Lors de notre déplacement autour du couple de baigneurs, une dame fait tomber son prospectus sans s’en apercevoir. Helena Noguerra le ramasse : la dame ne bouge pas, et elle finit par le lui coller entre son sac et la lanière de ce dernier. Aucune réaction, la visiteuse est aussi immobile qu’une création de Mueck. Helena Noguerra : « C’est dingue, on dirait que cette dame est anesthésiée. J’aurais pu lui prendre son portefeuille. » On lui répond qu’elle est probablement allemande et très rigide. Nous voilà derrière le couple. « Oh ! regarde, sous le caleçon de bain, ils lui ont même fait un petit slip. Et le pli du coude aussi. »
Direction le sous-sol. « J’aimerais bien un mari comme ça, mais taille normale, que je pourrais utiliser comme je veux. Les Japonais font des trucs comme ça. » Escalier. « C’est mon père qui m’a parlé de cette expo. Il m’a parlé d’une petite statue qui représente le père de l’artiste. C’est celle-là que je veux voir. On prendra un petit catalogue à la fin, tiens, on n’oubliera pas. Même si je m’en fous d’avoir toutes les informations. » Devant nous, une tête posée sur un socle. Puis un jeune Noir dont le ventre a été touché par un couteau, un homme couché sur un truc gonflable, et un autre, nu dans un bateau, qui ressemble à Michel Houellebecq. « Dans mon disque, il y a une chanson qui s’appelle Michèle et Michèle, c’est sur lui. »

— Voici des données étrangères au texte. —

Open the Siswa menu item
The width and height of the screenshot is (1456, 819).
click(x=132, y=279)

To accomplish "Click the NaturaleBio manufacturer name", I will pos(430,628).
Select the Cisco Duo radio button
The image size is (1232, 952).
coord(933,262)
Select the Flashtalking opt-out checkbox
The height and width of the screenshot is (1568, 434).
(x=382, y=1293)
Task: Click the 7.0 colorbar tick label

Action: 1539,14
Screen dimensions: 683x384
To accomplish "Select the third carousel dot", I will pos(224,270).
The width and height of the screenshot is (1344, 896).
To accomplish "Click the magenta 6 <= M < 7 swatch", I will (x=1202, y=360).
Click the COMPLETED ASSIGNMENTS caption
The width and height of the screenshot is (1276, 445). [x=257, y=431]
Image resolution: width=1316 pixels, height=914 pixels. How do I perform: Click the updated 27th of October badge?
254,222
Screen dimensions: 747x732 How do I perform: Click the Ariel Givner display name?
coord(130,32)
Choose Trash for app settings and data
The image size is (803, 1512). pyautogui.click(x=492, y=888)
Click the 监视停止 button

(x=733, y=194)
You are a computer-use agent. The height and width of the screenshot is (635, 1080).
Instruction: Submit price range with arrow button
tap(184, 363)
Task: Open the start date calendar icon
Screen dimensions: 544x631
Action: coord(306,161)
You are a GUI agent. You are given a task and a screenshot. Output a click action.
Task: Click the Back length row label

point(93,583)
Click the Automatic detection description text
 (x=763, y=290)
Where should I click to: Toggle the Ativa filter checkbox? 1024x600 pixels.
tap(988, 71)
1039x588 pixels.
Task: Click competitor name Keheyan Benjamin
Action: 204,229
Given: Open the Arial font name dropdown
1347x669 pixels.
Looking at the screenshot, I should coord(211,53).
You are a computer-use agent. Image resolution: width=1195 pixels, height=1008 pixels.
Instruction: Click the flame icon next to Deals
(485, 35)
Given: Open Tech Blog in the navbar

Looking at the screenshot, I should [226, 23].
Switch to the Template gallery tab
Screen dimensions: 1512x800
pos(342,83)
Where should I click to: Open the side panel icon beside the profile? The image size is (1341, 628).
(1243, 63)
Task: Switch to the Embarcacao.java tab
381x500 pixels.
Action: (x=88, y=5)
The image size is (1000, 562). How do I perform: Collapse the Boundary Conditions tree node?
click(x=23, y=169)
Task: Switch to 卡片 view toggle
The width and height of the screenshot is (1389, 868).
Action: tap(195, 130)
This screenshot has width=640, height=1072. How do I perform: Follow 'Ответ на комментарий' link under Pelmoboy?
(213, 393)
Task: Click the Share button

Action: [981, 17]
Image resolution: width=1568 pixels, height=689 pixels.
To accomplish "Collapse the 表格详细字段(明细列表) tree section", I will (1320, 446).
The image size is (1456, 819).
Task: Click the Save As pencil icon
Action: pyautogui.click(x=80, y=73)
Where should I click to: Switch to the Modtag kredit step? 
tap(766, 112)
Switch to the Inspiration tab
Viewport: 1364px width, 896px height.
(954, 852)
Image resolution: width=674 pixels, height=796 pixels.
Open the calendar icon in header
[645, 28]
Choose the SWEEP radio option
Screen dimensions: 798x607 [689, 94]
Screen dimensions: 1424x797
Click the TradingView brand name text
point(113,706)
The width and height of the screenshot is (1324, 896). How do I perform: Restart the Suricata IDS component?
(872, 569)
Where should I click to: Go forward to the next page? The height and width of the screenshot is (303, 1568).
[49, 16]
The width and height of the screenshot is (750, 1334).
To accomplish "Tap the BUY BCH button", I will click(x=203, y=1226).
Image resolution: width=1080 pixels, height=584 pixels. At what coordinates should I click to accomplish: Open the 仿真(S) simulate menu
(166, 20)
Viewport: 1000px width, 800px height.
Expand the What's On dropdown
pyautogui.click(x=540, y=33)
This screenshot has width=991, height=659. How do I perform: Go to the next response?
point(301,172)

Année zéro, son nouvel album, est attendu pour la rentrée. Mais pas de traces de la petite personne qui représente le père de Mueck. On s’adresse à une jeune guide à l’accent italien qui nous apprend que cette statue ne fait pas partie de l’expo. Petite déception chez Helena Noguerra : « On voulait tout voir, nous. » Direction un film qui montre Mueck au travail, Still Life. On s’adosse au mur, à côté d’elle. « Je me demande à quoi il pense quand il travaille. Sa femme, la vie, la mort, l’amour ? » On sort un peu du film, on parle à voix basse de Lisbonne où elle aimerait vivre, des enfants qui ne le sont plus, de la vodka-tonic, de comment elle voudrait « arrêter » de suivre cette trajectoire pleine de grâce qu’elle trace avec ses rôles, ses courts métrages, ses disques, ses livres ? Elle chuchote : « Je me demande toujours comment faire pour ne pas faire. Ça vient d’une peur, je crois, donc j’occupe l’espace à ma façon. Mais sans doute que si j’avais fait un disque qui vendait des tonnes, je serais campagnarde et je reviendrais tous les dix ans. » Le film touche à sa fin, on passe une dernière fois devant les personnages de Ron Mueck pour sortir de la Fondation. Helena Noguerra nous laisse, la matinée fut délicieuse. Le lendemain, on se rendra compte qu’on a oublié le catalogue.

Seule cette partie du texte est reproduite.